Ma première rencontre a été avec mant Dalila. Kivèt sou tèt, l ap rele : “ze bouyi, fig mi, pen bere, stach (pistach) griye”, je l’ai saluée puis j’ai continué mon chemin. En avançant, j’ai entendu un son de cloche, c’est celui de Bòs Titon, le cireur de bottes alertant son passage. J’ai fait un stop chez mamie Foufoune pour me régaler dans son petit restaurant. Après cela, j’ai fait un saut au Lakou de Ton Jean afin de voir comment avançait la combite. Arrivée là-bas, j’ai vu manzè Lana, mant Òlga et grann Amede servir du café aux travailleurs nan kèk gòdèt emaye. Certains ont préféré l’accompagner de Wayal (kasav ak manba) et les autres ont choisi du pen ak manba. Pendant qu’une partie mangeait, une autre labourait la terre en faisant des mouvements uniformes et en chantant. Et d’un autre côté, Madan Jean et deux autres dames étaient en train de préparer un Bonm Tchaka. J’ai été tentée, j’ai failli mettre la main à la pâte car cela faisait longtemps que je n’avais pas goûté un bon Tchaka. Après avoir salué tout le monde, j’ai repris ma route.

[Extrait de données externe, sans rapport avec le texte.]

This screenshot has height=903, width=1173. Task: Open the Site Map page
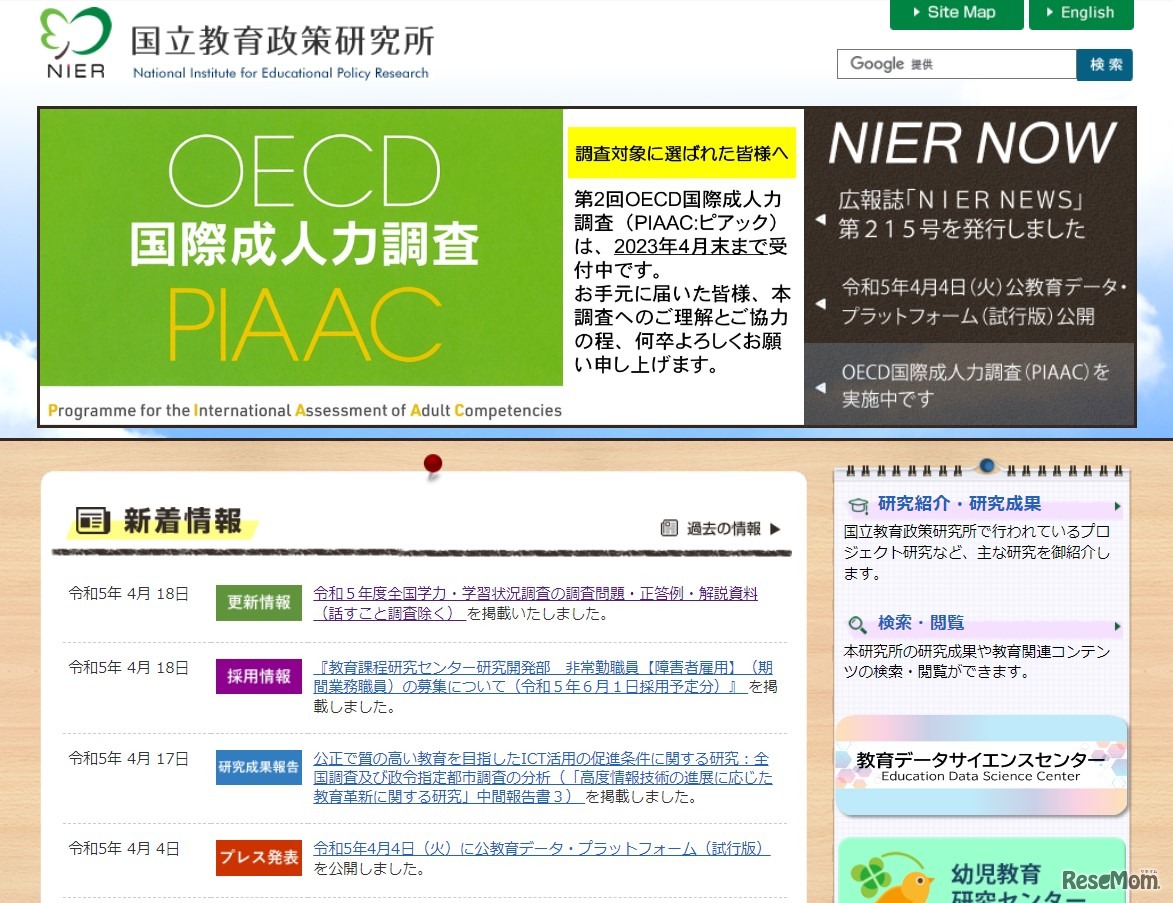point(956,13)
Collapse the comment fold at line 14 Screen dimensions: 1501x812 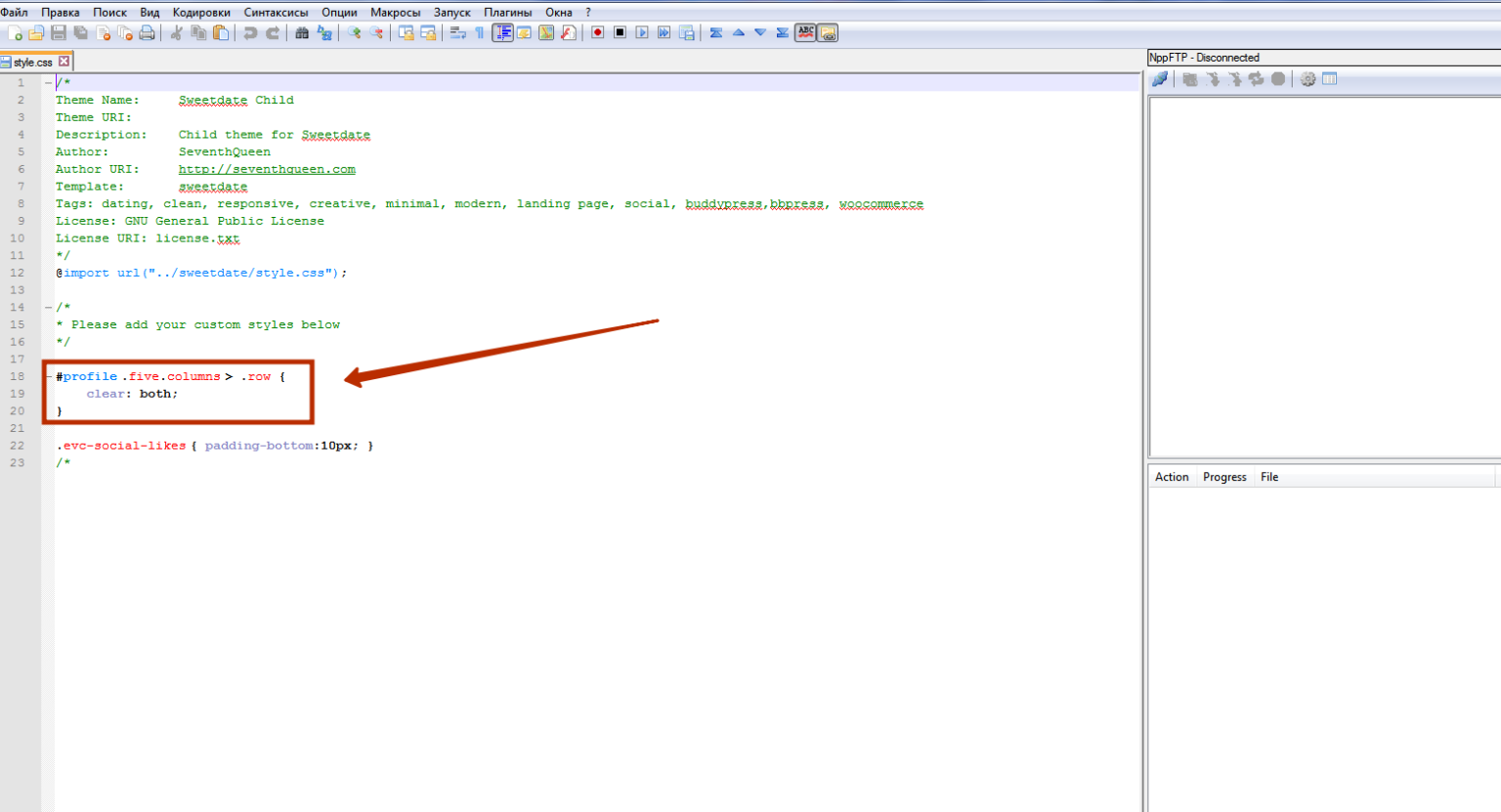pos(48,308)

En traversant le pont kat (4) chemen, j’ai croisé mant Mari, panyen sou tèt li plen ak legim, tenant la main de sa petite fille Ti Lala qui portait une petite chaise, elles se rendaient au marché. À quelques mètres, je vois venir le troupeau de bœufs de bòs Andre, fouet en main, il avance en criant : “Men michan”.

Il était déjà presque 14 heures lorsque j’ai décidé de rentrer chez moi. Toujours en marchant, enthousiaste et satisfaite de ma journée, je fredonnais un chant dont les paroles m’échappent. En passant devant la maison du Docteur Paul, je l’ai vu s’empresser pour se rendre à sa clinique, probablement il y avait une urgence. Sa femme, une professeure en classe de maternelle, lui courait après pour lui apporter son téléphone : “Paul, Paul, cheri ou bliye telefòn ou”. Dans la même cour, l’Ingénieur Henry était assis dans son fauteuil, dégustant une noix de coco en compagnie de sa femme Claudette qui pédalait sa machine à coudre.

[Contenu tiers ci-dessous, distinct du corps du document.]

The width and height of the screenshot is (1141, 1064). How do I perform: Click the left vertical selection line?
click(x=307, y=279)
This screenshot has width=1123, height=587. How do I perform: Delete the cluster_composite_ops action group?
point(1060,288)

Presque arrivée chez moi, devant l’école de Madame Jules, j’ai entendu un son et j’ai vu l’affiche d’une foire gastronomique. J’ai alors abandonné l’idée de rentrer sur-le-champ ; il faut quand même que je vous avoue qu’il était déjà presque 16 heures. Sur la cour, j’ai vu de nombreuses installations, les unes différentes des autres, exposant des produits différents. Ce qui a surtout retenu mon attention et qui m’a vraiment plu, c’est que chacune d’elles représentait une région du pays. Mes deux préférées étaient celles de Jérémie et de l’Artibonite. Je m’y suis bien régalée et je suis rentrée chez moi vers les 18 heures avec ce message de la responsable culturelle de la dite école qui stipulait ce qui suit : “N’oubliez jamais ceci : l’agriculture est la base de la culture. Sous la terre, il y a et aura toujours plein de trésors. Notre plus grande force se trouve en elle ; on est puisé d’elle et c’est encore elle qui nous nourrit. Plantez, labourez, exploitez au max ce sol, il est nôtre. Et surtout, peu importe ce que vous faites dans la vie, que vous soyez Ingénieur, femme sage, commerçant, cireur de bottes, professeur, agriculteur, éleveur, artisan… quel que soit le titre que vous portez ou le travail que vous faites, soyez en fier car aucun métier n’est sot. Travaillez tant que vous pouvez car qui ne laboure quand il peut, ne laboure pas quand il veut”.

C’était l’une des plus belles journées de ma vie. J’ai fait de belles rencontres et je garde en tête chaque visage ayant croisé mon chemin. Chaque recoin où j’ai mis les pieds reste un tableau que j’expose dans la galerie de mon esprit.

Bonne fête de l’agriculture et du travail à vous tous !!!